We've run into a number of built-in modules already.

Here are some common modules that may have been of use so far in this course or were explored more recently in lectures/slides:

  • math: contains a plethora of mathematical operations.
  • string: contains collections of "all letters", "all digits", things like that.
  • random: useful for random number generation or making random choices.
  • pprint: useful for printing things in a more aesthetically pleasing manner.
  • datetime: useful for working with dates and times and the differences between them.

Importing Modules

We've already done some module importing. But there are actually a number of fancy import incantations we haven't seen yet.

import x

We can import a module to gain access to it and all therein.

The syntax for this is import module_name, where module_name is the name of the module to import.

This is what we are already familiar with, but I note it for completeness.

An example:

Import
import datetime

now = datetime.datetime.now()
print(f"today : {now}")

giga_sec = datetime.timedelta(seconds=10**9)
print(f"10^9 secs : {giga_sec}")

future = now + giga_sec
print(f"1Gs from now : {future}")

import x as a

We can import a module and give it a new name.

The syntax for this is import module_name as new_name, where module_name is the name of the module to import and new_name is what we rename it to.

For example, datetime is kind of a long word and I'm lazy, so I'll rename it to dt:

Import_As
import datetime as dt

now = dt.datetime.now()
print(f"today : {now}")

giga_sec = dt.timedelta(seconds=10**9)
print(f"10^9 secs : {giga_sec}")

future = now + giga_sec
print(f"1Gs from now : {future}")

from x import y,z

We can import a specific attribute (variable, function, class, etc.) from a module. If we use this to get attribute y from module x, we can just use y in code instead of x.y.

The syntax for this is from module_name import attribute_name, where module_name is the name of the module of interest and attribute_name is the attribute we want.

We can also have multiple attributes separated by commas.

For example, let's get the datetime and timedelta attributes from datetime directly, and avoid the need to write datetime.:

From_Import
from datetime import datetime,timedelta

now = datetime.now()
print(f"today : {now}")

giga_sec = timedelta(seconds=10**9)
print(f"10^9 secs : {giga_sec}")

future = now + giga_sec
print(f"1Gs from now : {future}")

from x import y as b,z as c

This allows us to import a specific attribute (variable, function, class, etc.) from a module and give it a new name.
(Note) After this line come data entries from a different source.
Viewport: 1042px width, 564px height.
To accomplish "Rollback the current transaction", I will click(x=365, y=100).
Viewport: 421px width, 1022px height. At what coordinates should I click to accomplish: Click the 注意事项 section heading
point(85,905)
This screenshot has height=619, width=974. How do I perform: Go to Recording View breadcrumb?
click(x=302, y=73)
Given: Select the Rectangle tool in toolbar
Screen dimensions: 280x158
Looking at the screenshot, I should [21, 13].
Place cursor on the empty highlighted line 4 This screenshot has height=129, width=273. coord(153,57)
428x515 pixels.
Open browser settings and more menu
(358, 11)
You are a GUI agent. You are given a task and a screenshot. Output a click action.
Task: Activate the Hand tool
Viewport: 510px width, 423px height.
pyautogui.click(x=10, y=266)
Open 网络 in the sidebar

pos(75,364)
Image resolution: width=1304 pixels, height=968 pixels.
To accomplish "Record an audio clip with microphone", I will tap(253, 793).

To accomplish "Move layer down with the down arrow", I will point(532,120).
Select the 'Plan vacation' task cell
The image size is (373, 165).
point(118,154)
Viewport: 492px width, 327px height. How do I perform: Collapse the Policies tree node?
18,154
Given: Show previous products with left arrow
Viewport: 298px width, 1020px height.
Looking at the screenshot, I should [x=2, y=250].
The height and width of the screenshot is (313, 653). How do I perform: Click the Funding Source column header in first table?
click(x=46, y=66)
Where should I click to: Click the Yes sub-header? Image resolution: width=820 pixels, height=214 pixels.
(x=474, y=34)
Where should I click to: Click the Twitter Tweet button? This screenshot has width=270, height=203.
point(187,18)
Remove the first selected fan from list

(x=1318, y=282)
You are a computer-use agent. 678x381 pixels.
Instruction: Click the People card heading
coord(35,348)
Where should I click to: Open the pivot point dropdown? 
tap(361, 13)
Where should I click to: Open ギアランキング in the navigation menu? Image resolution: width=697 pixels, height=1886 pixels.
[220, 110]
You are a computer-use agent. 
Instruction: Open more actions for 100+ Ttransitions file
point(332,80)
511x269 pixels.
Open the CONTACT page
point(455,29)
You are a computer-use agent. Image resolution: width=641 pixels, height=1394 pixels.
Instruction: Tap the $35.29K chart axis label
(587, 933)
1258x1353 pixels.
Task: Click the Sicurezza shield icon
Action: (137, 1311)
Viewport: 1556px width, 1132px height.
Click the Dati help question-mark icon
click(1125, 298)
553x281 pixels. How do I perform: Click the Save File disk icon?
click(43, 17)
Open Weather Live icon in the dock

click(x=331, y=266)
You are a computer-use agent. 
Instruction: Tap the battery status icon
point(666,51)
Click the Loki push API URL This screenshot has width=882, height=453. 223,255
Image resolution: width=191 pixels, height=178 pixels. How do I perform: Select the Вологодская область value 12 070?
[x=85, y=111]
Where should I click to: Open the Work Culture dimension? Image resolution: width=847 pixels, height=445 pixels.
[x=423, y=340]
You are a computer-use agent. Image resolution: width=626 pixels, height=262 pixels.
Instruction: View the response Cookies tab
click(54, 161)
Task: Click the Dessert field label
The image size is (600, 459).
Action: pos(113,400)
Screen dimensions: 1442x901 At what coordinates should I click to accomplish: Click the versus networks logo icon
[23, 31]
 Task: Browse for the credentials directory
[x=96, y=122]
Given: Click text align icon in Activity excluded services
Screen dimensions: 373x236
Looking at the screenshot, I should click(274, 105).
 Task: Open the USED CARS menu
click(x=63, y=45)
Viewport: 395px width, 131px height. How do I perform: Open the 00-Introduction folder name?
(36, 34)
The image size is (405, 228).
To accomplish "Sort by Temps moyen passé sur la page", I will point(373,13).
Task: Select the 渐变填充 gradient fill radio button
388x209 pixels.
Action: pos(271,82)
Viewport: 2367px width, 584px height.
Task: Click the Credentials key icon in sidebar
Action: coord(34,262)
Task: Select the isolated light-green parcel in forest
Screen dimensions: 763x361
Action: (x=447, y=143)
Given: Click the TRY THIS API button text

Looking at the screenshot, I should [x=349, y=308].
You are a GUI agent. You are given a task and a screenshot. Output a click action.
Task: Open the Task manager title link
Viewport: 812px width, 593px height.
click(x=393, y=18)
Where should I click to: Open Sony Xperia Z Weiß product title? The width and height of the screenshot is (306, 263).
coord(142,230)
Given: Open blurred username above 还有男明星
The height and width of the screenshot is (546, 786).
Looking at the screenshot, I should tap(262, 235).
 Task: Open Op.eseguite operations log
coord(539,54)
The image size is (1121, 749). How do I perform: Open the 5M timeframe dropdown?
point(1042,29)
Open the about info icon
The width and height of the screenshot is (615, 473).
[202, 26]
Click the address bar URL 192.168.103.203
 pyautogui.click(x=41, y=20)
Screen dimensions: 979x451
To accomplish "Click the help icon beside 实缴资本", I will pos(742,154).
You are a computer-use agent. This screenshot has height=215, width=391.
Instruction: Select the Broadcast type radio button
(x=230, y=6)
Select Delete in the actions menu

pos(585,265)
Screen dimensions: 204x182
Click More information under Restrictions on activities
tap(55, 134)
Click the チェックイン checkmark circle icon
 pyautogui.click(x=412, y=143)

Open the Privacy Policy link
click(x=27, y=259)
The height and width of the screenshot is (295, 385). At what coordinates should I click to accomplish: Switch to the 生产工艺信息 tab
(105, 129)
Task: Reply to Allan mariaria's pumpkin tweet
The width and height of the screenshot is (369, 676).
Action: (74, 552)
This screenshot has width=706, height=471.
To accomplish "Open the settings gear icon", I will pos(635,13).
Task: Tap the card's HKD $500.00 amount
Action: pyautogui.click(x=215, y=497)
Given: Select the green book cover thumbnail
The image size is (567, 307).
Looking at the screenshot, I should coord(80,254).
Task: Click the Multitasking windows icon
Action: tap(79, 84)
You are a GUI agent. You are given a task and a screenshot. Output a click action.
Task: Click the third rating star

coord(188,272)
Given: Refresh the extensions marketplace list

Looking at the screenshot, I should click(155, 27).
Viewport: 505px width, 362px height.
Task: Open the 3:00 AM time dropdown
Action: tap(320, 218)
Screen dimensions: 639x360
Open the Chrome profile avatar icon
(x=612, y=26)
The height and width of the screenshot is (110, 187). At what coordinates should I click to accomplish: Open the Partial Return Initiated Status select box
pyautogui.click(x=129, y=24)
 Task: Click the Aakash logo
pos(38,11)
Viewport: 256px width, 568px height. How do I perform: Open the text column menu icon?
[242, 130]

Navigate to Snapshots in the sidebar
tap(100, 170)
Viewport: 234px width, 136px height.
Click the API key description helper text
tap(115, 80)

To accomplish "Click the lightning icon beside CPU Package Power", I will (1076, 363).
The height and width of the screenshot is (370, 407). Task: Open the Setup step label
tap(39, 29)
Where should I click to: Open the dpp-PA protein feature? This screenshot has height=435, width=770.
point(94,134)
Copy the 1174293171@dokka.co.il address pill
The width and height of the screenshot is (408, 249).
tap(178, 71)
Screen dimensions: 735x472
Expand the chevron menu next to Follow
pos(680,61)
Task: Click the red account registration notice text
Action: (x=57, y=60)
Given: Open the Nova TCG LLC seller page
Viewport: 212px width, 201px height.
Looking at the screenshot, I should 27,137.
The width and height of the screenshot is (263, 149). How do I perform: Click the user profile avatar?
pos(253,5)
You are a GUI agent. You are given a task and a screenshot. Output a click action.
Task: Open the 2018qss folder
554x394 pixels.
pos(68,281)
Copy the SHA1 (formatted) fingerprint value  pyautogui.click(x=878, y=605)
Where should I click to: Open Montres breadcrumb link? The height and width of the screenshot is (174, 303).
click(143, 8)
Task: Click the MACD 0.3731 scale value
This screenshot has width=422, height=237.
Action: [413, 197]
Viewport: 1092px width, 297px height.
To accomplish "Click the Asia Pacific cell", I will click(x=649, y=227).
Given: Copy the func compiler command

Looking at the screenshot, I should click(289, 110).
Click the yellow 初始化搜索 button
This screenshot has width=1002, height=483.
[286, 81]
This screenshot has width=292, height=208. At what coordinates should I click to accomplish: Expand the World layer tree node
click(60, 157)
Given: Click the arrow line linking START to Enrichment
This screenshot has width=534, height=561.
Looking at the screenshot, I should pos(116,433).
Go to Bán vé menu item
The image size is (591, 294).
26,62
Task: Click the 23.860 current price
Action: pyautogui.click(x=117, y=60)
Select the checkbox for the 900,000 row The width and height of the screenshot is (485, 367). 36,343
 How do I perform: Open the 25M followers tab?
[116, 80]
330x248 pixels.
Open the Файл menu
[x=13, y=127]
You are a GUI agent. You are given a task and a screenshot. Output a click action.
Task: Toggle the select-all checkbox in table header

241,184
The syntax for this is from module_name import attribute_name as new_name, where module_name is the name of the module of interest, attribute_name is the attribute we want, and new_name is what we rename it to.

We can also have multiple attributes and new names separated by commas.

For example, to be really confusing, I'll rename datetime.datetime to dt and datetime.timedelta to td:

From_Import_As
from datetime import datetime as dt,timedelta as td

now = dt.now()
print(f"today : {now}")

giga_sec = td(seconds=10**9)
print(f"10^9 secs : {giga_sec}")

future = now + giga_sec
print(f"1Gs from now : {future}")

from x import *

I want to mention this exists, and then talk about why you probably shouldn't do it.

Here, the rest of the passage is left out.